It’s super easy for issues related to money to come up between the two halves of a relationship. Want to talk numbers without being at odds? Check out these tips for communicating with your partner about money.
Need vs. want
We all already know that opposites attract — don’t think for a second that money is an exception! Spenders marry savers and savers marry spenders. Many money fights involve differing opinions about needs versus wants. Can you tell the difference? Try to remember that even when something seems important to one of you, it may not to the other — keep your different angles in mind because it’ll help you see eye to eye.
Save your pennies
Why do money fights happen? As you may realize, money fights are more likely to happen when budgets feel tight — and that’s happening now more than ever. When you live on a budget — and most of us do — even small expenses are creating stress which gives couples more to fight about. If you’re the spender in the relationship, keep in mind that the threshold may have shifted for your mate.
Have you ever lied about money in order to avoid an argument? You aren’t alone. Some of us hide purchases, others keep bonuses a secret (not cool!) and others are withdrawing funds from joint bank accounts without their partner’s knowledge. None of these are the way to go. Instead commit to open communication even if it does create occasional conflict.
Hold regular budget talks
Try to set aside a time each week, month or quarter to talk about finances. Not just at tax return time, either. If it’s in the books, you won’t be resorting to money talks when one of you has reached a boiling point. And make sure you’re scheduling your meeting at a reasonable hour — couples should avoid talking about money after midnight when tempers have a better shot at getting short.

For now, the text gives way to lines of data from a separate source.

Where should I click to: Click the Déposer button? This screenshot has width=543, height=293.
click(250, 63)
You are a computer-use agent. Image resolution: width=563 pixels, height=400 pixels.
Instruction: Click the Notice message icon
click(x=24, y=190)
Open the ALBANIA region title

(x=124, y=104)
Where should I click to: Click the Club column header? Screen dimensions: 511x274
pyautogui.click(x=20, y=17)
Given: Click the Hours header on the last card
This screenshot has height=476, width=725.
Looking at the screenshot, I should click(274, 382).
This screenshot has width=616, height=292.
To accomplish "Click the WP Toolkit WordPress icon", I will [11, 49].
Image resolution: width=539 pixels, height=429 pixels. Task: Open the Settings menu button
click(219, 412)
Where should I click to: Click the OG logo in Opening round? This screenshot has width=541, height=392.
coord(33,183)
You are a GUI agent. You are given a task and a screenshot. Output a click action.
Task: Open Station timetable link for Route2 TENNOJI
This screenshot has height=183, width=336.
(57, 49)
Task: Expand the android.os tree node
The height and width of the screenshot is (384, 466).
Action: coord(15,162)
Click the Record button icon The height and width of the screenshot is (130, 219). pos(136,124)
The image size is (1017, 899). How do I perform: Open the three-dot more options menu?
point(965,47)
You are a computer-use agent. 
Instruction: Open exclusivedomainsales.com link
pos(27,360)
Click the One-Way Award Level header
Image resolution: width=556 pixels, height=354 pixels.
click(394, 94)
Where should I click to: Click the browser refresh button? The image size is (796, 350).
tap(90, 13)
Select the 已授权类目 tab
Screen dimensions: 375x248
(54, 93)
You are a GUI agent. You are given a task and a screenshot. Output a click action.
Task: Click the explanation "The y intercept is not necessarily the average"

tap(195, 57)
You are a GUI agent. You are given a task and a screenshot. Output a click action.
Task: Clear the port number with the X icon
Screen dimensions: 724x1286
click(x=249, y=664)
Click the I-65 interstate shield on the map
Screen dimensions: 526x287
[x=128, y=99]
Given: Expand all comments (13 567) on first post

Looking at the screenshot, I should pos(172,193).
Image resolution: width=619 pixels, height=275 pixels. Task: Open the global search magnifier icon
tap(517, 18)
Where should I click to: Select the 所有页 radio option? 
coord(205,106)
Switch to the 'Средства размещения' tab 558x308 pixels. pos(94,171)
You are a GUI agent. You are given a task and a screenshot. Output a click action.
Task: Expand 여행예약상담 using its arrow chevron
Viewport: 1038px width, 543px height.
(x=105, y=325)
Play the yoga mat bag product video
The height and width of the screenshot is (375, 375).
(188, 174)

Establish some house rules
Chances are you and your partner are very different when it comes to money — we’ve established that! That’s an even greater reason to set some ground rules. Maybe this would include consulting each other whenever you spend more than $50, holding budget reviews every month and creating a dream fund for that trip you both want to take or that boat you want to buy. Guidelines can help give both of you parameters to live by that are within your mutual comfort zones.
Set common goals
What would you and your spouse do with $10,000? What would life look like with no credit card debt? Take some time to dream, come up with common goals and listen to each other’s fantasies. (No, not THOSE kind.) Remember, you are on the same team — that should mean shared goals!